Iceland should keep the crown currency in a tightly managed float if it stays outside the European Union and does not adopt the euro, its central bank governor said, the first time he has sketched out such an idea. Mar Gudmundsson also told Reuters the central bank would have to put strict limits on any future international expansion by Icelandic banks unless the country joins the euro zone.
The central bank, Sedlabanki, sees the euro as the best option for Iceland should it choose to abandon the crown, which has been sheltered by strict capital controls since a banking crash in 2008 sent the economy and currency into a tailspin. But if Iceland doesn't join the 27-nation EU, something it is currently negotiating, unilaterally adopting the euro or any other currency would not be the best bet.
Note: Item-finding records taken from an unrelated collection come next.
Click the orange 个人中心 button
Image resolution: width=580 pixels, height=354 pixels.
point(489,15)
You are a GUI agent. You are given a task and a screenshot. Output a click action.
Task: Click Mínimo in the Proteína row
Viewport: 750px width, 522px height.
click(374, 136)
"A better option then is to keep the crown, not free-floating but (in) a very tightly managed float - to have a macroprudential policy that deals with capital flows and all risk in the system," Gudmundsson said. Iceland is in accession talks with the EU, but opinion polls show most people would vote against EU entry in a referendum.
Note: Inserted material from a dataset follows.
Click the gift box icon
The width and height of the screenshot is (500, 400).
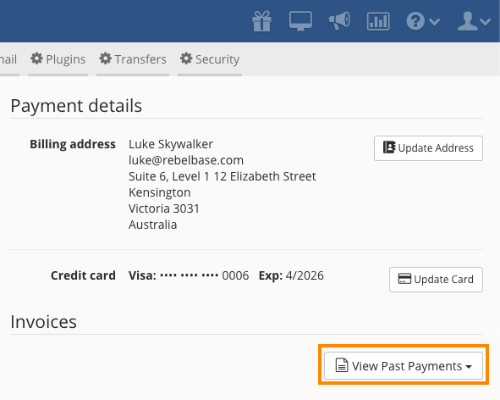tap(261, 21)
If the opposition wins parliamentary elections in April it might also call off the accession talks. "We'd lean against the wind of capital inflows and buy some of those into reserves and be much, much more active on all fronts, use all tools to keep the economy and the financial system stable," the central bank chief added. The issue of whether to adopt a more stable currency has been debated on the north Atlantic island since the crash. Lifting capital controls is expected to take years. All of Iceland's major banks collapsed within one week in 2008 under the weight of huge debts built up during an aggressive overseas expansion. Gudmundsson said the second crucial thing for Iceland to do if it stays outside the euro zone would be to drastically limit the international activities of its banks.
"We have to tell them 'look, your lender of last resort is the central bank and we can only lend you crowns, therefore you cannot build up huge balance sheets in foreign currencies'." "That means that if you want to open abroad you'll have to do so through subsidiaries and we, in the Icelandic Republic, are not going to rescue any of that, at any time." That would mean the idea of having an internationally active banking system in Iceland is dead, Gudmundsson said.
"This will probably be the price of not being in the euro zone - that we will have to have some restrictions, in the form of prudential rules, on the financial sector's international activities." With or without euro membership, Icelandic banks will not in the foreseeable future embark on an expansion binge like the one leading up to the 2008 crash, Gudmundsson predicted.
"We will make sure it doesn't happen again." Sedlabanki this month left its key rate unchanged at 6.0 percent, after an 18 month hiking cycle to rein in inflation as the economy recovers. It said further moves would depend on the outcome of wage talks early next year.
Gudmundsson said he was "cautiously optimistic" those talks would result in wage increases consistent with inflation reaching its 2.5 percent target around mid-2014, as forecast. "Conditioned on such wage development it is our view that the hiking cycle is paused for the time being," he said. "At this point, and provided our baseline forecast materialises, it is our view that for the coming months there is not a need to tighten in nominal terms." In November, inflation was 4.5 percent.